The Honda Pantheon is a scooter, manufactured by Honda in the Italian factories of Honda Italia Industriale S.p.A in Atessa.

==History==
===First generation (1998-2002)===
Presented in June 1998, the Pantheon (also called with the chassis code Honda FES 125 or Honda FES 150 depending on the engine) was the twin of the Honda Foresight 250 (FES 250) but unlike the latter it was available with smaller 125 or 150 cm^{3} two-stroke Euro 1 approved engines thanks to the standard ACR catalyst. Production took place at the Honda Italian plant in Atessa. 70% of the components are produced in Italy.
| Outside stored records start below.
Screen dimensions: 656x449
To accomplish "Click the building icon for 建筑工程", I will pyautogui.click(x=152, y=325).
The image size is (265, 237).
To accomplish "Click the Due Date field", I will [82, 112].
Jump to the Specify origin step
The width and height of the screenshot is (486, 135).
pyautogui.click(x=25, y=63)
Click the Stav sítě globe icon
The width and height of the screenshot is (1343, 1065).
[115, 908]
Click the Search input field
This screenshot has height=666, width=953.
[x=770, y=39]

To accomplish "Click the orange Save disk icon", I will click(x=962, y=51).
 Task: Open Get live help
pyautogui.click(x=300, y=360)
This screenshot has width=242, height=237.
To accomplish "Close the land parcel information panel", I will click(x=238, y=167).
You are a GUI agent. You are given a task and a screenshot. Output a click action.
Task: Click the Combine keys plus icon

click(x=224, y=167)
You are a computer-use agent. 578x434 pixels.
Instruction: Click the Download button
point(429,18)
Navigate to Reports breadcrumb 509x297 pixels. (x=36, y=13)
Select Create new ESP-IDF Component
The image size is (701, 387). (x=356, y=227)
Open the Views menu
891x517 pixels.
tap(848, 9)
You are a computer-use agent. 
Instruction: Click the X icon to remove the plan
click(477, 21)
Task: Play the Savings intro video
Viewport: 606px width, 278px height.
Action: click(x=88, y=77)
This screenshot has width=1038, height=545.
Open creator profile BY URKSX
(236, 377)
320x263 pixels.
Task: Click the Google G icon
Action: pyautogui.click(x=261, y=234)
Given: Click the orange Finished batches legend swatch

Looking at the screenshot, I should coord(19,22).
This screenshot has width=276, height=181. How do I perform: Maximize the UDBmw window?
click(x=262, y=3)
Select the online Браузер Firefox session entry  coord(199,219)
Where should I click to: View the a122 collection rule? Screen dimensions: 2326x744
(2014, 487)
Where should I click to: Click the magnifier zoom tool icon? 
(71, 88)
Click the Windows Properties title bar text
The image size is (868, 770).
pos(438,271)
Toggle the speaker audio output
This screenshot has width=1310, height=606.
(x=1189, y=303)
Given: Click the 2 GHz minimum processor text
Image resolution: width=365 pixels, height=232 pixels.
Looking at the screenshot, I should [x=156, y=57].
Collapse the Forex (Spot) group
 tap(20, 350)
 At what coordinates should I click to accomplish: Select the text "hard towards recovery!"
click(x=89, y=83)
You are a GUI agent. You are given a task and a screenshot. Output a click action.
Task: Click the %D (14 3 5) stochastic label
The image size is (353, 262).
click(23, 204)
The 125 engine delivers 14.7 hp (10.8 kW) at 9,000 rpm and a maximum torque of 15 Nm at 6,500 rpm. The 150 engine delivers 16.9 hp (12.4 kW) at 7,000 rpm and peak torque of 17.3 Nm at 7,500 rpm.

At the beginning of 2000 it was one of the best-selling scooters in Italy.

===Second generation (2003-2008)===
The second generation was presented at the Bologna Motor Show in December 2002 and went on sale in the first months of 2003; this model maintains the frame of the previous series but has a totally new design much more streamlined characterized by the "V-style" front with the large V-shaped headlight, while at the rear it has headlights similar in style to those of the Silver Wing maxiscooter. Production takes place at the Honda Italia plant in Atessa.

The engine range consists of the new single-cylinder 125 cc and 150 cc four-stroke engines with two-valve distribution with single overhead shaft. The SOHC type engines, with PGM-FI electronic injection and liquid cooling, have the HECS3 catalytic converter system (Honda catalytic converter) and are Euro 2 approved. The engine power is transmitted to the rear wheel via a centrifugal clutch and a transmission. continuously variable V-belt. The 125 delivers 13.8 hp at 9,000 rpm and maximum torque of 11.7 Nm at 8,500 rpm. The 150 delivers 15.9 hp (11.7 kW) at 9,000 rpm and maximum torque of 14.2 Nm at 8,500 rpm.

The components include a fork with 33 mm stanchions and double shock absorber at the rear. At the front there is a 110-90 13-inch diameter wheel; at the rear there is a 12-inch 130-70 wheel. The braking system consists of a 240 mm hydraulic disc with three-piston caliper at the front, and a 220 mm hydraulic disc with single-piston caliper at the rear.